====== Provided material

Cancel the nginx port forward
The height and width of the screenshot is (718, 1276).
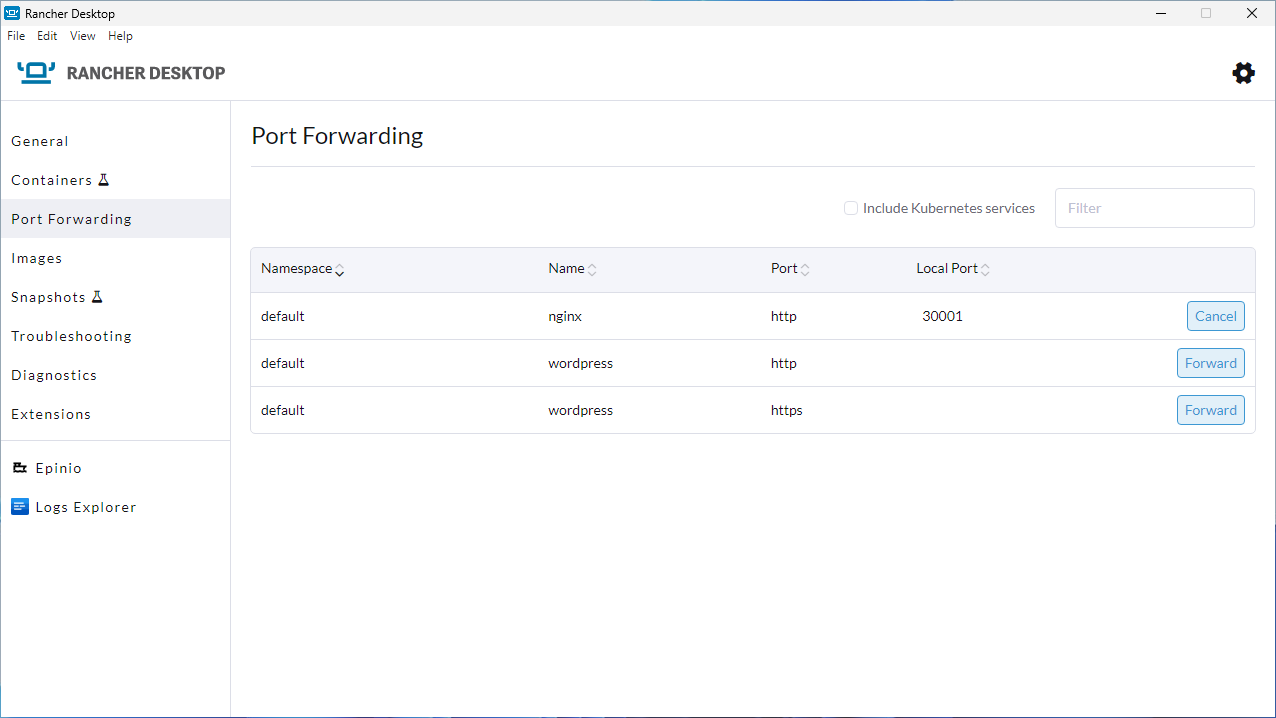point(1215,315)
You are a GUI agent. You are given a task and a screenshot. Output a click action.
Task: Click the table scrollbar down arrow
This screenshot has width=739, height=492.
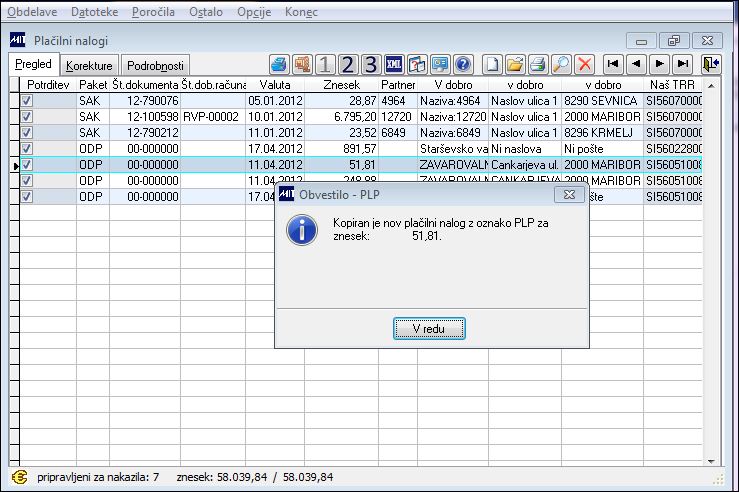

============

■ Exercise
Instruction for this listing: copy it exactly, but leave the images behind.

■ Result of this task
Cancel the nginx port forward
The height and width of the screenshot is (718, 1276).
point(1215,315)
You are a GUI agent. You are given a task and a screenshot. Output a click action.
Task: Click the table scrollbar down arrow
This screenshot has width=739, height=492.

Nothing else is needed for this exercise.